#### SOURCE DATA ####

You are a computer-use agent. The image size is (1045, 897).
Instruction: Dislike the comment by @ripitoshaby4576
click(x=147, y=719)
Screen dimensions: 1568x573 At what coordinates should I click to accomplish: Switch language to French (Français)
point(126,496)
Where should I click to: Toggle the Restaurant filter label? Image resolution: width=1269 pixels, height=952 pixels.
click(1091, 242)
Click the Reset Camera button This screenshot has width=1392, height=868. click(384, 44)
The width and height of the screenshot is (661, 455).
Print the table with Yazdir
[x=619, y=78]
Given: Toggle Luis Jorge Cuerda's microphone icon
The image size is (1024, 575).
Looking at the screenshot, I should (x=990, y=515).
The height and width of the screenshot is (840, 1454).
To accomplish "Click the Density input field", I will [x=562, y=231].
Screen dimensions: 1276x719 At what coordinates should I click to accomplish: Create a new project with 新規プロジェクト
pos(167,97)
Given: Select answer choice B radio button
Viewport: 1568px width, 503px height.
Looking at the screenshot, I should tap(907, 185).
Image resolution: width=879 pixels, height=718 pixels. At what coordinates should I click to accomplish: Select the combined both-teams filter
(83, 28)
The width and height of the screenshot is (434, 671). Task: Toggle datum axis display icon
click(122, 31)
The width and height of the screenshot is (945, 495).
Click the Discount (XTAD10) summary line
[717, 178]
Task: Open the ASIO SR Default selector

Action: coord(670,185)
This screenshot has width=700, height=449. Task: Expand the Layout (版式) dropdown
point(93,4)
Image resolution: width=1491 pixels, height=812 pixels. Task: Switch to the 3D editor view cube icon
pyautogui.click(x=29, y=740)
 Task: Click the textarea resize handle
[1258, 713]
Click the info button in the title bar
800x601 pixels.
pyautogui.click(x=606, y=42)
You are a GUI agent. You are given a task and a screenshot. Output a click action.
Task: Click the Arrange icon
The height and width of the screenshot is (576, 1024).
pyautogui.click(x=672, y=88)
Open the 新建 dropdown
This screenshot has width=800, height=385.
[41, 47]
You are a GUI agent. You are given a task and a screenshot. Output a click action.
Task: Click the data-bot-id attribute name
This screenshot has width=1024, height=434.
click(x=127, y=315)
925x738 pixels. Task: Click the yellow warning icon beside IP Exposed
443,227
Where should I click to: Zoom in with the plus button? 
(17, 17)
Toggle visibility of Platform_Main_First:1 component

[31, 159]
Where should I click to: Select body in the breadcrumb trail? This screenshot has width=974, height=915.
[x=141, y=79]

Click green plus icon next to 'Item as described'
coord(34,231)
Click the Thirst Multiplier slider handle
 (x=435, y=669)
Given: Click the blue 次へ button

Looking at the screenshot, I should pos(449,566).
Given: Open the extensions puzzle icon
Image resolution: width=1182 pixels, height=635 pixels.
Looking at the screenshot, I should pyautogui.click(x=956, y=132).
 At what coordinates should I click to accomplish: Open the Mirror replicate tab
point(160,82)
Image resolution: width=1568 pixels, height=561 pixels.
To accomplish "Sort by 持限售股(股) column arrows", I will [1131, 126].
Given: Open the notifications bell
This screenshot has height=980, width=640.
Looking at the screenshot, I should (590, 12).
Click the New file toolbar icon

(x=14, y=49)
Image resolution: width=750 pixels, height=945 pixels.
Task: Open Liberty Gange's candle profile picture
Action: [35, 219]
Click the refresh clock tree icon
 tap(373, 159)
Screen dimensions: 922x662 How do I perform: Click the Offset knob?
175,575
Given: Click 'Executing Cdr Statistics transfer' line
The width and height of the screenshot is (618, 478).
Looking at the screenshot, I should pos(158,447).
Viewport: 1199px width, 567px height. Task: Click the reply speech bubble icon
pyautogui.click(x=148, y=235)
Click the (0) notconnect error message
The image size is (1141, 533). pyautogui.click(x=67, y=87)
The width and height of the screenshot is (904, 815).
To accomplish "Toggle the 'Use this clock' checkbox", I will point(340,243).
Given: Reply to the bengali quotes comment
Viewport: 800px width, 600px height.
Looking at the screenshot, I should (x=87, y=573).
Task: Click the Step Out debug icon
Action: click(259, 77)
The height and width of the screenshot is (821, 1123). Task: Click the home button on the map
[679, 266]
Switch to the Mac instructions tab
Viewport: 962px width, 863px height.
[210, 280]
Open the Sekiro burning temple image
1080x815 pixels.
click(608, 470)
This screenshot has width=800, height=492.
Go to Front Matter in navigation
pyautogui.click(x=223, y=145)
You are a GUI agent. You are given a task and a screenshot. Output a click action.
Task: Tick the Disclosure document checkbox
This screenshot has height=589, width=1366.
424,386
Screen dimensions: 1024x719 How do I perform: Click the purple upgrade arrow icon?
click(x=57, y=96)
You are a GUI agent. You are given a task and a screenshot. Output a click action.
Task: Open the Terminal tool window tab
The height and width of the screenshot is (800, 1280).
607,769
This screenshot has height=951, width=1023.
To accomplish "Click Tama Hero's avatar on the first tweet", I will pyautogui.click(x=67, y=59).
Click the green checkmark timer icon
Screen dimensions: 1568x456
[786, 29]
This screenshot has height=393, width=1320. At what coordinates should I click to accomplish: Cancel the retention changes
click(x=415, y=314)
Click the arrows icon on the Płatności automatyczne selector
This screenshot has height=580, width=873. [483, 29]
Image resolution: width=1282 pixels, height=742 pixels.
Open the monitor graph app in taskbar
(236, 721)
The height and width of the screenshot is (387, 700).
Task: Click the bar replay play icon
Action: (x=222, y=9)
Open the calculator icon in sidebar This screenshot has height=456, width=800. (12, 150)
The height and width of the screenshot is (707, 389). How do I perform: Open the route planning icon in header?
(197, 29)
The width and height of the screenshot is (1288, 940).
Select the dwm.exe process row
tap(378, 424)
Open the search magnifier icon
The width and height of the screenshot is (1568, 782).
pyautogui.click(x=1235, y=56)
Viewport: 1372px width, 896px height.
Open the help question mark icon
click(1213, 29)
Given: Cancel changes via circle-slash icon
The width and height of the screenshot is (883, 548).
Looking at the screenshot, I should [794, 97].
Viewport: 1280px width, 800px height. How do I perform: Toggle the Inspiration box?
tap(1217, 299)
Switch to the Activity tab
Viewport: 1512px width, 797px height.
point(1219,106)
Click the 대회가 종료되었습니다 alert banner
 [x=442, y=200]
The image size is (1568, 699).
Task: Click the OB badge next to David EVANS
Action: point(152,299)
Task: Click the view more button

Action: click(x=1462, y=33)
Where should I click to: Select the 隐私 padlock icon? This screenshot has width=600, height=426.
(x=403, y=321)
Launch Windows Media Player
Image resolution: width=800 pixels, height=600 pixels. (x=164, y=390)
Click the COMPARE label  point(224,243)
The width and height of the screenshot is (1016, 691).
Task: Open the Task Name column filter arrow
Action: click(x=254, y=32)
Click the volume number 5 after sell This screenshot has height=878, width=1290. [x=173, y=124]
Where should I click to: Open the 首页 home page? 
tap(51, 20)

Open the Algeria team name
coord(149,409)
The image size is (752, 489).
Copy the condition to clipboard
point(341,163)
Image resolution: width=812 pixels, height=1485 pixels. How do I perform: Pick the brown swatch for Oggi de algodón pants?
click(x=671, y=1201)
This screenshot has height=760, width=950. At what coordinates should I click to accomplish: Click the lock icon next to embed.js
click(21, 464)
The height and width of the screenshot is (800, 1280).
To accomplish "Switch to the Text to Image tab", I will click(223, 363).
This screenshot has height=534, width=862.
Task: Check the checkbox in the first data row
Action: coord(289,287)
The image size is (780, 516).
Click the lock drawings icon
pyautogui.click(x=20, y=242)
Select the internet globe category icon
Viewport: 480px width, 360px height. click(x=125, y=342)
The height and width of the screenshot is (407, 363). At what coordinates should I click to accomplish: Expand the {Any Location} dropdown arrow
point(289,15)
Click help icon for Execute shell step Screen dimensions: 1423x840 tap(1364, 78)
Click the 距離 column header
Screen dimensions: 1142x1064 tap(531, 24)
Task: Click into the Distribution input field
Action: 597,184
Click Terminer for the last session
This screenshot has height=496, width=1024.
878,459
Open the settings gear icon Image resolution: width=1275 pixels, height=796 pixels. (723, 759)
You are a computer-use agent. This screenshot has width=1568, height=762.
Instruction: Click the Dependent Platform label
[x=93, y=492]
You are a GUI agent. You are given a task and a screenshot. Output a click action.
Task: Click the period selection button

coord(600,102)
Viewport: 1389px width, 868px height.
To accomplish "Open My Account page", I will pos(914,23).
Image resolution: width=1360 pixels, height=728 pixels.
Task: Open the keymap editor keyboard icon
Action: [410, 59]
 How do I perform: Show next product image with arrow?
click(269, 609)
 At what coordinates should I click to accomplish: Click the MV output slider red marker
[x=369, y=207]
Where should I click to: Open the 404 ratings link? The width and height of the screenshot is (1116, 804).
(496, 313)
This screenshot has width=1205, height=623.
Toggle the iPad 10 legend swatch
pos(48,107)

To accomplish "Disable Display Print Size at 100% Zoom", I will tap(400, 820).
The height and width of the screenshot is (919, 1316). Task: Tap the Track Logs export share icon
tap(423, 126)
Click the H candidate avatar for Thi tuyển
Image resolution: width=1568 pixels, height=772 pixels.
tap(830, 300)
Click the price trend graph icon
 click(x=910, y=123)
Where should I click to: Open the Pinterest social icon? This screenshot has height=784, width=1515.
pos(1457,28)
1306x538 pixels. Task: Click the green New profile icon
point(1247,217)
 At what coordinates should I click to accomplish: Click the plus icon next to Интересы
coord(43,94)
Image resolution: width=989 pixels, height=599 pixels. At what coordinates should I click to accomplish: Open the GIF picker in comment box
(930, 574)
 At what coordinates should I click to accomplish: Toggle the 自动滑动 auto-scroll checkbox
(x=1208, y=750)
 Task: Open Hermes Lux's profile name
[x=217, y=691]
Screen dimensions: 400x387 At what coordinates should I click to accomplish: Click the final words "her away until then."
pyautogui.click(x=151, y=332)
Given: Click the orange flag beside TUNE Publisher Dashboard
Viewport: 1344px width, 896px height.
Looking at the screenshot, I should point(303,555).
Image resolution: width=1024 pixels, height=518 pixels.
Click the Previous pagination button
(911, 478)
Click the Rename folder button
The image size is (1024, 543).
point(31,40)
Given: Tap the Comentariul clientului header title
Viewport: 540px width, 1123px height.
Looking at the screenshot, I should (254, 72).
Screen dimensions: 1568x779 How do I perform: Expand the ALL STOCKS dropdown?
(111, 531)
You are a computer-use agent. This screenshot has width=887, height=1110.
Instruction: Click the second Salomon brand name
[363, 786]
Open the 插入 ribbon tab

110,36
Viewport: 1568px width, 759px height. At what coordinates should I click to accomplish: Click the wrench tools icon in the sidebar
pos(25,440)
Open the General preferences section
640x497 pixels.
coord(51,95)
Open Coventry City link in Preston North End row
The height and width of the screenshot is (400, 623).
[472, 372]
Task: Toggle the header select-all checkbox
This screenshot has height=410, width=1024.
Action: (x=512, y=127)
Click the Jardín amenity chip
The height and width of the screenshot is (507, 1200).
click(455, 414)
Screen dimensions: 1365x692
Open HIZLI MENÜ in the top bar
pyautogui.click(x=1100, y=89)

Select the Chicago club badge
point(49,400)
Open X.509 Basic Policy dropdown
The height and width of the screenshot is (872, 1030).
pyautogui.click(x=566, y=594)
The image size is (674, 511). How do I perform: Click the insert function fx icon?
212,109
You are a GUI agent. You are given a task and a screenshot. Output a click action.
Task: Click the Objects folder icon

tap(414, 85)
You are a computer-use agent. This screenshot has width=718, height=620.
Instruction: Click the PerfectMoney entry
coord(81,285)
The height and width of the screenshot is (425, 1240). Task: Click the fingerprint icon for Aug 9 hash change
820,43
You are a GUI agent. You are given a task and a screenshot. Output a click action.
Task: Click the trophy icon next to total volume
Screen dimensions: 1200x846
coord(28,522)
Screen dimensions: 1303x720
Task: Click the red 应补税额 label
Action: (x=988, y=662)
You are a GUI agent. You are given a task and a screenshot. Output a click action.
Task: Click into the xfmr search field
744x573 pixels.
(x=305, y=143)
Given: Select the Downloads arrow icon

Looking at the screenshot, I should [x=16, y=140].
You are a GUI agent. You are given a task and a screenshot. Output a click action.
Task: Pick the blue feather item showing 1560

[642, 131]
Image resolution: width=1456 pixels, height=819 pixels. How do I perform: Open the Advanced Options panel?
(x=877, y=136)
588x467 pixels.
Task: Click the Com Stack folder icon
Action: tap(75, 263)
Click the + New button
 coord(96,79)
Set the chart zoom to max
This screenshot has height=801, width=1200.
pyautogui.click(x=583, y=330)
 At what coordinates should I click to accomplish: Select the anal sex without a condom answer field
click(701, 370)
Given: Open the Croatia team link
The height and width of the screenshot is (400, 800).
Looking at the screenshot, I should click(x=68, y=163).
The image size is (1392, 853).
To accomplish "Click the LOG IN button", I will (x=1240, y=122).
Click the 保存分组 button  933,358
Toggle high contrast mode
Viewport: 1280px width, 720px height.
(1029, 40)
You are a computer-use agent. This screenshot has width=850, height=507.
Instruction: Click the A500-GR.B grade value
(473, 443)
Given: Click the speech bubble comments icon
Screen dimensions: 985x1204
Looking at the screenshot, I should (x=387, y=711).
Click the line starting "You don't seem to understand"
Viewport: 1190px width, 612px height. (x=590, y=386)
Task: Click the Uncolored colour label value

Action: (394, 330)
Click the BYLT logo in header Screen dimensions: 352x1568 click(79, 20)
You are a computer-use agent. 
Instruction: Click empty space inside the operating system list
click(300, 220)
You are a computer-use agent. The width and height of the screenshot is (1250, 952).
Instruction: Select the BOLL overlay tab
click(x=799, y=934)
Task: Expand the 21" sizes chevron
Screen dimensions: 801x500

####

### TO DO
Write only the number of lines in the data where the string "search" can be found.

### EXPECTED ANSWER
2